ISTRUZIONE DI LAVORO 1: Riproduci senza modifiche il brano sul delitto di via Poma, da "7 agosto 1990. Il" giù fino a "a piede libero.".
ISTRUZIONE DI LAVORO 2: Stabilisci se le affermazioni seguenti concordano con il brano sul delitto di via Poma. Per ciascuna rispondi sì o no e cita le parole decisive del brano. (a) Simonetta Cesaroni aveva 21 anni. (b) Le ricerche di Simonetta iniziano alle 17.35. (c) Il cadavere viene trovato al terzo piano.

BRANO DEL TESTO:
==============================

Mazzini | La Storia

7 agosto 1990. Il giallo di via Poma raggela l’estate romana

di Sergio Campofiorito

L’ingresso di via Carlo Poma 2 è ingentilito da una bassa siepe, tra le sbarre del cancello si intravede un bel cortile dove zampilla una fontana. Palazzine degli anni Trenta, di pregio, lo incorniciano. Sembra impossibile che qui, a due passi da piazza Mazzini, possa avvenire un omicidio la cui ombra si allunga dal 7 agosto 1990. 

La vittima è una ragazza di 21 anni, la sua immagine dai serici capelli corvini adagiati sulla sabbia diverrà tristemente famosa in tutta Italia. Si chiamava Simonetta Cesaroni e il suo omicida è ancora a piede libero.

Quel giorno Simonetta lavorava agli uffici dell’Associazione italiana alberghi della gioventù, era entrata intorno alle 16, alle 17.35 risponde a una telefonata, poi il silenzio. Le ricerche iniziano alle 20.30, su iniziativa della sorella Paola e, purtroppo, sono assai brevi. Il cadavere della ventunenne, spoglio di vesti, giace al terzo piano in una pozza di sangue, martoriato da ventinove coltellate.

==============================

ESTRATTO DEI DATI:
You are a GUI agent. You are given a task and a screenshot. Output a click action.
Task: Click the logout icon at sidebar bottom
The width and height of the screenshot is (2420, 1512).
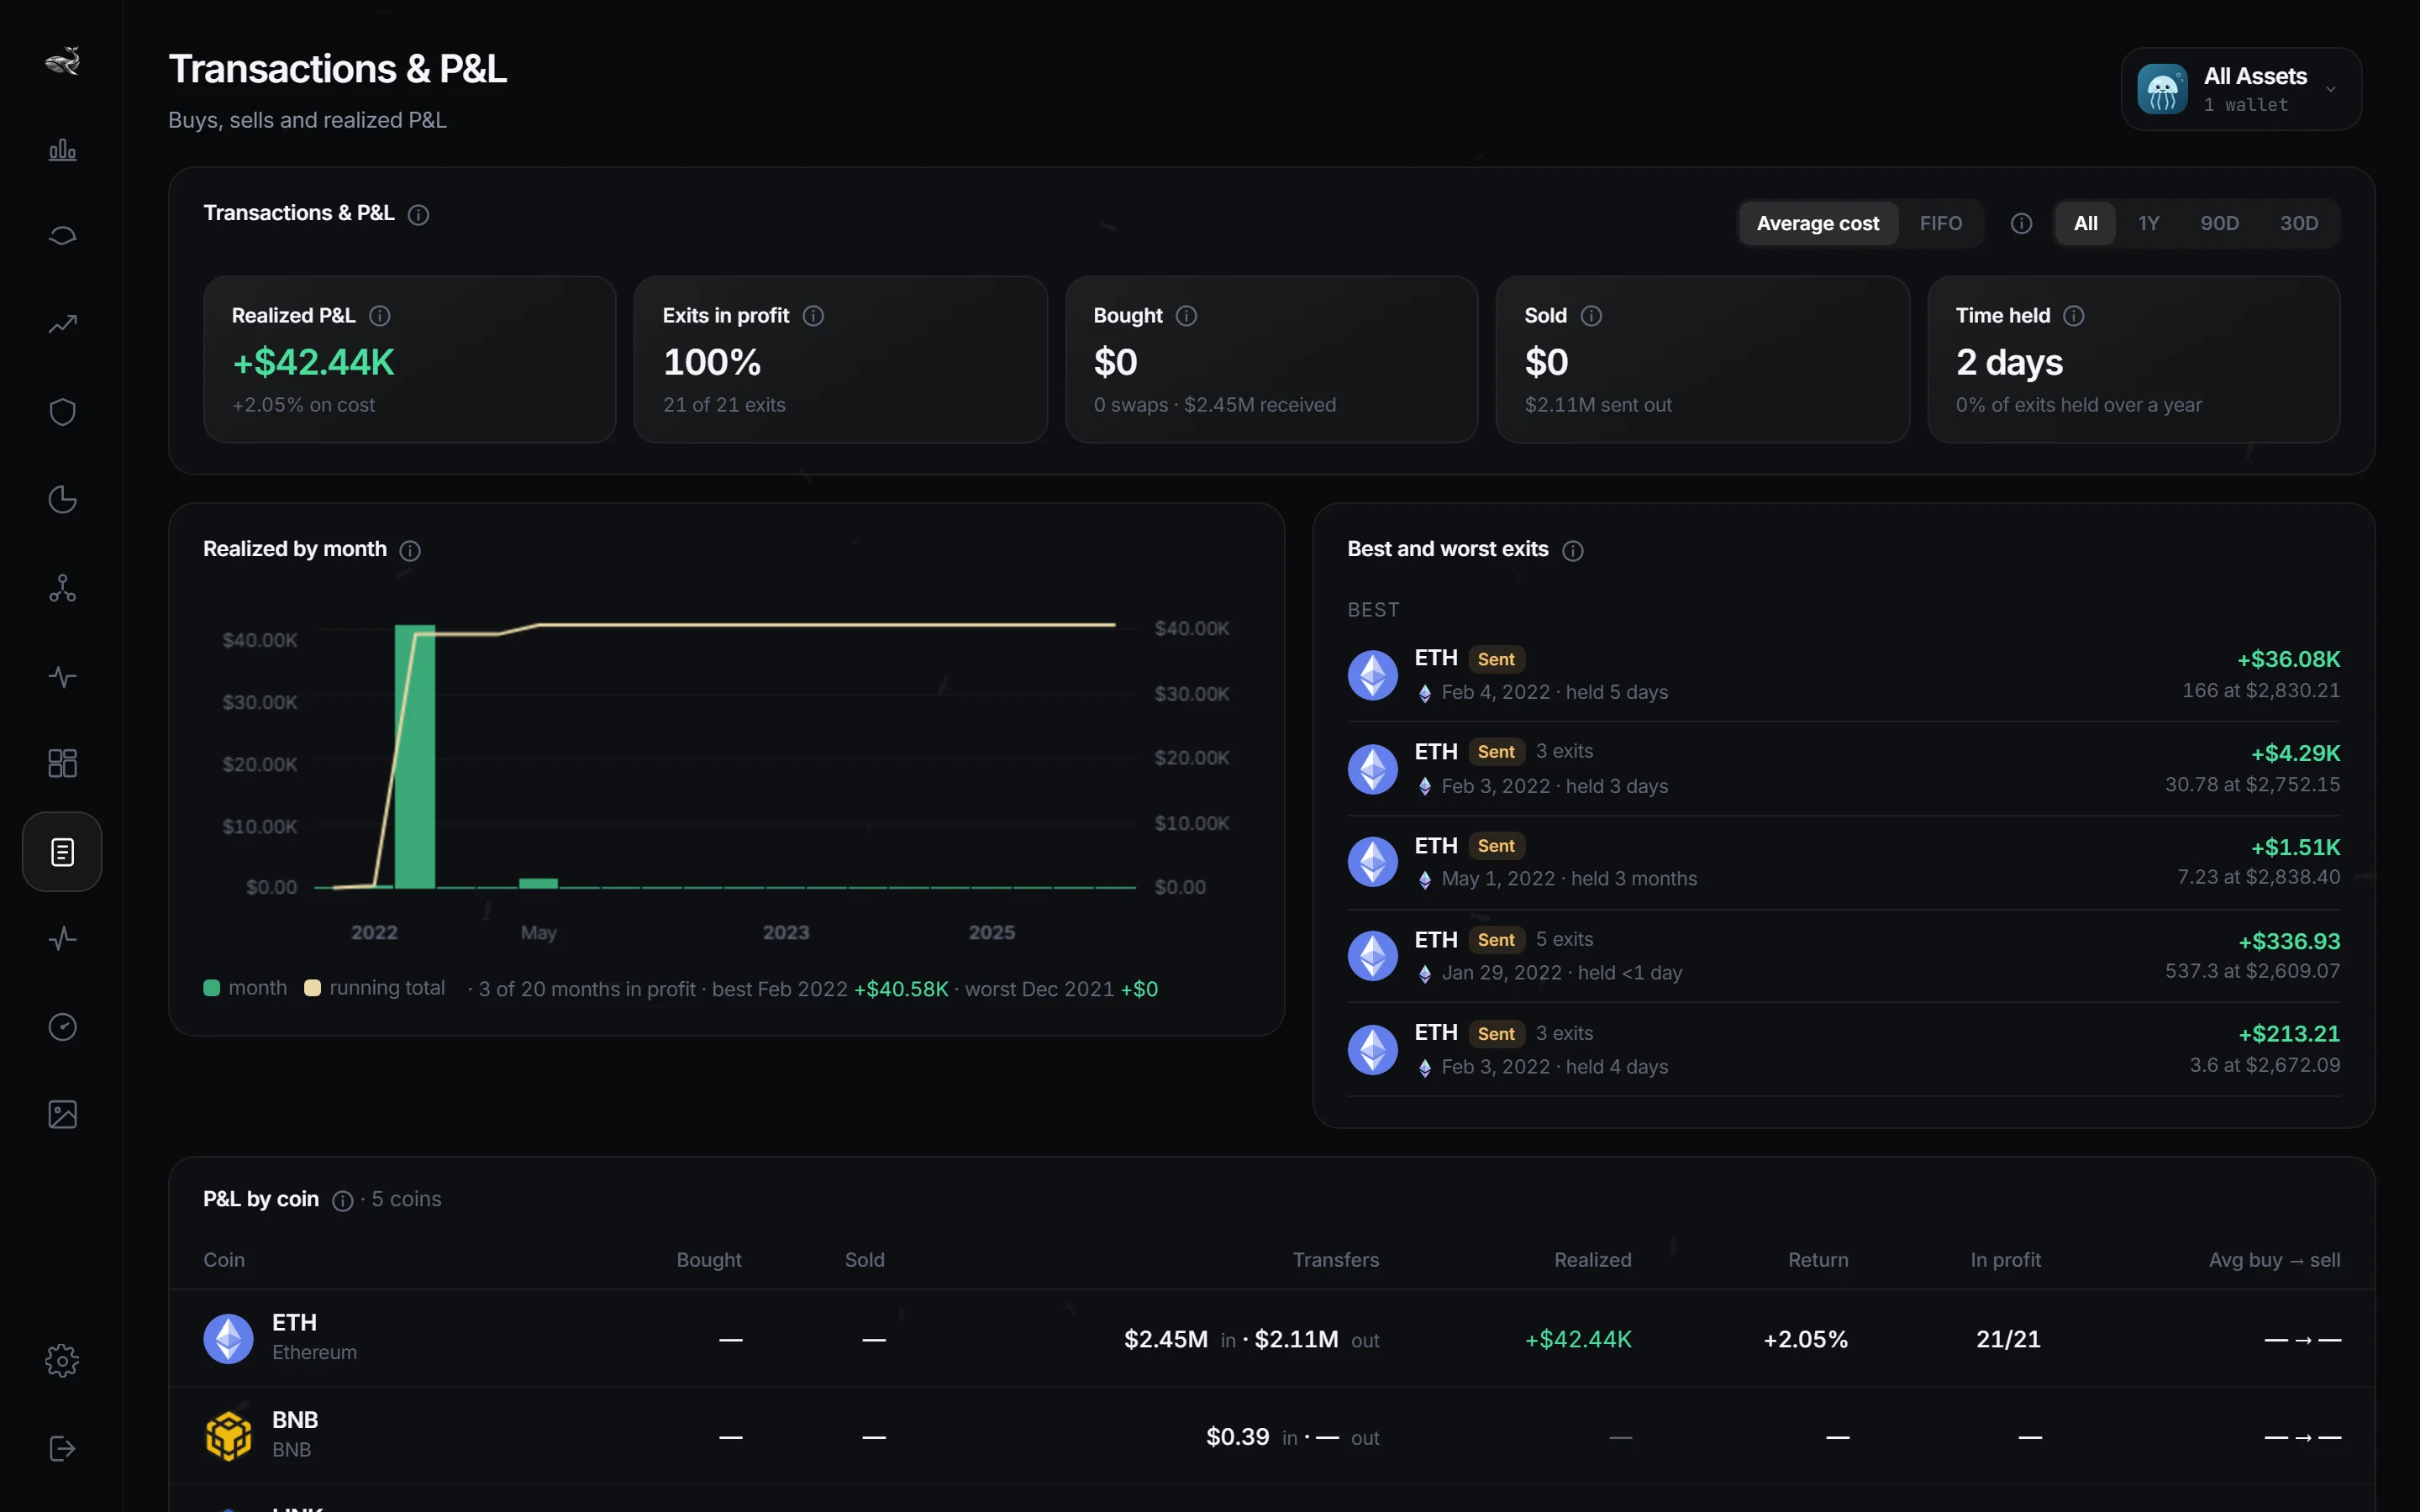[x=62, y=1448]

==============================

SOLUZIONE DEL COMPITO 1:
7 agosto 1990. Il giallo di via Poma raggela l’estate romana

di Sergio Campofiorito

L’ingresso di via Carlo Poma 2 è ingentilito da una bassa siepe, tra le sbarre del cancello si intravede un bel cortile dove zampilla una fontana. Palazzine degli anni Trenta, di pregio, lo incorniciano. Sembra impossibile che qui, a due passi da piazza Mazzini, possa avvenire un omicidio la cui ombra si allunga dal 7 agosto 1990. 

La vittima è una ragazza di 21 anni, la sua immagine dai serici capelli corvini adagiati sulla sabbia diverrà tristemente famosa in tutta Italia. Si chiamava Simonetta Cesaroni e il suo omicida è ancora a piede libero.

SOLUZIONE DEL COMPITO 2:
(a) Sì: "La vittima è una ragazza di 21 anni".
(b) No: "Le ricerche iniziano alle 20.30".
(c) Sì: "giace al terzo piano in una pozza di sangue".